═════ Passage for review ═════

It has almost become routine.
Get a great idea — this is the one! Jot it down. Make notes. Wait until you’re at your computer, and then type away, cranking out as many details as you can remember from the initial burst of inspiration. This is the one that will make my writing known.
And then, about two weeks and ten thousand words later…a new great idea! Scratch that old one, this new one is where I need to focus my writing energy.
It’s cyclical. Until one day you manage to snap the cycle and actually finish a manuscript — which has happened to me three times. How many not-quite-finished or was-once-a-great-idea-until-it-wasn’t-anymore drafts do I have saved on my computer? Dozens. A good fifteen or twenty for every book I completed. You can do the math: we’re probably talking about 50 or so.
That’s just the way it goes.
Does the process discourage me? At first, sure, it did. When you have yet to complete anything and you feel like you are wasting your time, it’s far from encouraging. It’s a rollercoaster. Best idea ever! Nevermind. Oh, new best idea ever! Hmm…
But after a while you come to realize that no writing is wasted. Your memory will draw upon your past work — for better or worse. Maybe it truly was a great idea and there are parts of the unfinished draft that you can use in your new project. Or maybe you learned the way not to craft an opening scene.
Take what you can from everything that you write. Make each word worth writing. Make each page better than the previous.
And when you feel like giving up, stop yourself. You never know how close you are to that diamond in the sand. Keep digging.

═════ Raw data ═════

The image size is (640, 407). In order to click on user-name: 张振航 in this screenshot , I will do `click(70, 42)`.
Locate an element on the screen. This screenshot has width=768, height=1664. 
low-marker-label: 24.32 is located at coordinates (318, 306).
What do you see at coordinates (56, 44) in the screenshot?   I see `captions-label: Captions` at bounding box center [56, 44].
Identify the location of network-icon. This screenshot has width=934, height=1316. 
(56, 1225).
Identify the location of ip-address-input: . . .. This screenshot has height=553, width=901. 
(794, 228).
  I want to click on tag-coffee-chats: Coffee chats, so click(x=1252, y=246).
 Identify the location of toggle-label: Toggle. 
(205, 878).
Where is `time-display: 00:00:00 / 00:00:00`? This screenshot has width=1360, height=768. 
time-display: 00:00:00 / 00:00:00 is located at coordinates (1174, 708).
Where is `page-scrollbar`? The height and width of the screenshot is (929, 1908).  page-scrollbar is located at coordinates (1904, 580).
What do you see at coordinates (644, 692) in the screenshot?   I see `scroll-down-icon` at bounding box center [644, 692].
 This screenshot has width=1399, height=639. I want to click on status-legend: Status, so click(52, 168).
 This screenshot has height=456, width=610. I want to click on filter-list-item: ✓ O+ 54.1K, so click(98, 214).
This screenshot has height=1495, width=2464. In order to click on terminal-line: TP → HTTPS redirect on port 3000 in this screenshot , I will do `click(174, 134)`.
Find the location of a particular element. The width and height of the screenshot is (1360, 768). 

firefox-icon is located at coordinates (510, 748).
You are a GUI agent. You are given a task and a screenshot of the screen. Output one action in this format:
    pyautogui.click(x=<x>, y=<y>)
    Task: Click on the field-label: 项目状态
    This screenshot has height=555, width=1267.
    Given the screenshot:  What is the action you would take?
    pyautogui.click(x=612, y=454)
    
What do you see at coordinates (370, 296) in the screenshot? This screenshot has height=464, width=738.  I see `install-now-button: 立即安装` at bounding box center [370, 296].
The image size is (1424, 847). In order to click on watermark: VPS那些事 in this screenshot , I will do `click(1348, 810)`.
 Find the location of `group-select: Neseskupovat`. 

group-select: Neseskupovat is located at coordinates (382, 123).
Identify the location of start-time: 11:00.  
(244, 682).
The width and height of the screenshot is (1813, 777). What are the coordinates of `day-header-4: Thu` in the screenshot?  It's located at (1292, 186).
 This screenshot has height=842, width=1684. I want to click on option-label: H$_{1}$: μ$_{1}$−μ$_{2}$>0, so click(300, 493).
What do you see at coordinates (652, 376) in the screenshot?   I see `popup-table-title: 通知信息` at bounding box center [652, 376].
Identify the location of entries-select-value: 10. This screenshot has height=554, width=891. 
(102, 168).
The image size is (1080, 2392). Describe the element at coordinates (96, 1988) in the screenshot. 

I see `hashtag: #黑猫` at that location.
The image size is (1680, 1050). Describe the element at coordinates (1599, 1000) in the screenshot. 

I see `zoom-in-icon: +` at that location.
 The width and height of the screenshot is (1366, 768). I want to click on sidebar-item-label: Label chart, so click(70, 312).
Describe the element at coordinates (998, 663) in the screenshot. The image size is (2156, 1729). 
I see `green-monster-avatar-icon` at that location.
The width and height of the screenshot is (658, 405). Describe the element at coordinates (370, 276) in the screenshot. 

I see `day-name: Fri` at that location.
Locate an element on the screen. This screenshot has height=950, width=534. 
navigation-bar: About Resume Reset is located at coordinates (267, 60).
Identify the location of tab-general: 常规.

═════

Task: Rewrite the essay on abandoned writing ideas from "Get a great" to "my writing known.", swapping "computer" for "laptop".

Response:
Get a great idea — this is the one! Jot it down. Make notes. Wait until you’re at your laptop, and then type away, cranking out as many details as you can remember from the initial burst of inspiration. This is the one that will make my writing known.